Kim Darby, Jim Hutton, William Demarest, Barbara Anderson, Pedro Armendáriz, Jr., Lesley Woods, Robert Cleaves,
Sterling Swanson, J. H. Lawrence, William Sylvester, Don Mallon, Felix Silla, Tamara DeTreaux, Patty Maloney
Married couple Sally and Alex Farnham (Darby, Hutton) move into an old Victorian house that Sally inherited from her grandmother. The dream house soon becomes a nightmare when Sally starts experiencing strange occurrences after unsealing a fireplace in the den that her contractor, Mr. Harris (Demarest), warned her should stay locked up. Sally has unknowingly released strange and mischievous little creatures that dwell deep within the bowels of the house and are looking to add her to their ranks.

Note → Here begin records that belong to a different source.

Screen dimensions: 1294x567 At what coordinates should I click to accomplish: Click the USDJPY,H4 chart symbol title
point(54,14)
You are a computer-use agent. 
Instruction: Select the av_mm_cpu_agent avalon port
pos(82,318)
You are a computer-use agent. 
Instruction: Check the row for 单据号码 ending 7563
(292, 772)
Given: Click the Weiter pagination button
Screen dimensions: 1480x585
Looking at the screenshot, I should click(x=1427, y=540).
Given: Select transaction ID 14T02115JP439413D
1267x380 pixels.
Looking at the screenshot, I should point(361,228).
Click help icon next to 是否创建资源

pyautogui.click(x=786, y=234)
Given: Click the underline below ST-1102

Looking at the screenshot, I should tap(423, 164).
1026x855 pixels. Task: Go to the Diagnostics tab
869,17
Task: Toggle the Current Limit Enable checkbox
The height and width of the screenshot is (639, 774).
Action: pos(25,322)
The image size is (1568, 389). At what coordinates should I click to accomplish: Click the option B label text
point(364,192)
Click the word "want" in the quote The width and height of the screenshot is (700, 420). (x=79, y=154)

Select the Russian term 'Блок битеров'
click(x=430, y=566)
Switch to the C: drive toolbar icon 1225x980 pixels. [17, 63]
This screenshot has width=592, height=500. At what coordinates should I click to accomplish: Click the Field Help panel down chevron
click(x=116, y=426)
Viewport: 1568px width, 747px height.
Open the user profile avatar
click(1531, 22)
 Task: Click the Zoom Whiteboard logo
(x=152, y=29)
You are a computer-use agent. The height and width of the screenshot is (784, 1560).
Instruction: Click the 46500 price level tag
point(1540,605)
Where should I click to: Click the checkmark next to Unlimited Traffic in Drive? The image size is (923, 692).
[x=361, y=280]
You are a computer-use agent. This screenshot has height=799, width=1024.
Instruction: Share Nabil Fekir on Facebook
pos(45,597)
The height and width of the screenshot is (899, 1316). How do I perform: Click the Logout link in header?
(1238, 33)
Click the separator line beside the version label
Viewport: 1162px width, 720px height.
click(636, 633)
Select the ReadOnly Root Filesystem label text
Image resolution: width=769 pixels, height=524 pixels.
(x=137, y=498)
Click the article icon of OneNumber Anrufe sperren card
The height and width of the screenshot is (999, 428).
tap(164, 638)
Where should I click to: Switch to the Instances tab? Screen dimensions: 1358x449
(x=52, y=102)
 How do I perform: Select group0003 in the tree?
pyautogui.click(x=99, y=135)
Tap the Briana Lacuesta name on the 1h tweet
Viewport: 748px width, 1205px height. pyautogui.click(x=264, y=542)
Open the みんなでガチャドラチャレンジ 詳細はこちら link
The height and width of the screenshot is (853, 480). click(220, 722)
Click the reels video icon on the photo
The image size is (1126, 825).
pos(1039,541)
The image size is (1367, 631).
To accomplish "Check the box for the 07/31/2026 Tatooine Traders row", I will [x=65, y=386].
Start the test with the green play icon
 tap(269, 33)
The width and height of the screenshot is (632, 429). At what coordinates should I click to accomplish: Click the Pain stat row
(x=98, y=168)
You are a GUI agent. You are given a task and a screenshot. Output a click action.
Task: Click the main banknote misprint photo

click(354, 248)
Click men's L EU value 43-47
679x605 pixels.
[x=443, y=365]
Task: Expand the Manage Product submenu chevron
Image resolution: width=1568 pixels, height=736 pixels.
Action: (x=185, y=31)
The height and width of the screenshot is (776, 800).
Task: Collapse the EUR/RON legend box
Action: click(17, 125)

Guillermo Del Toro’s fascination with this film as a child directly led to his producing the recent Katie Holmes and Guy Pearce remake that some internet slob with whom we’re all familiar also had a hand in. In fact, of the film, GDT once said, “It was something close to my heart for a very long time…. We thought the movie was the most terrifying on Earth.” I know what it’s like to have a small, made-for-television film that frightened me as a kid: Dark Night of the Scarecrow. However, the difference between that movie and this one is I never saw DBAOTD in my youth. So seeing it for the first time just now, my reaction is quite a bit different than GDT’s: namely, I hated it. It’s plodding, claustrophobic (and not in a good way), cliche, dated and bereft of any kind of genuine chills or scares. The creatures are laughable; they look like munchkins who dressed up as gorillas for Halloween but didn’t have the masks, so they used homemade gourds for heads. The movie may have been endemic of the time, but it’s going to hold next to no dread for the newly-initiated.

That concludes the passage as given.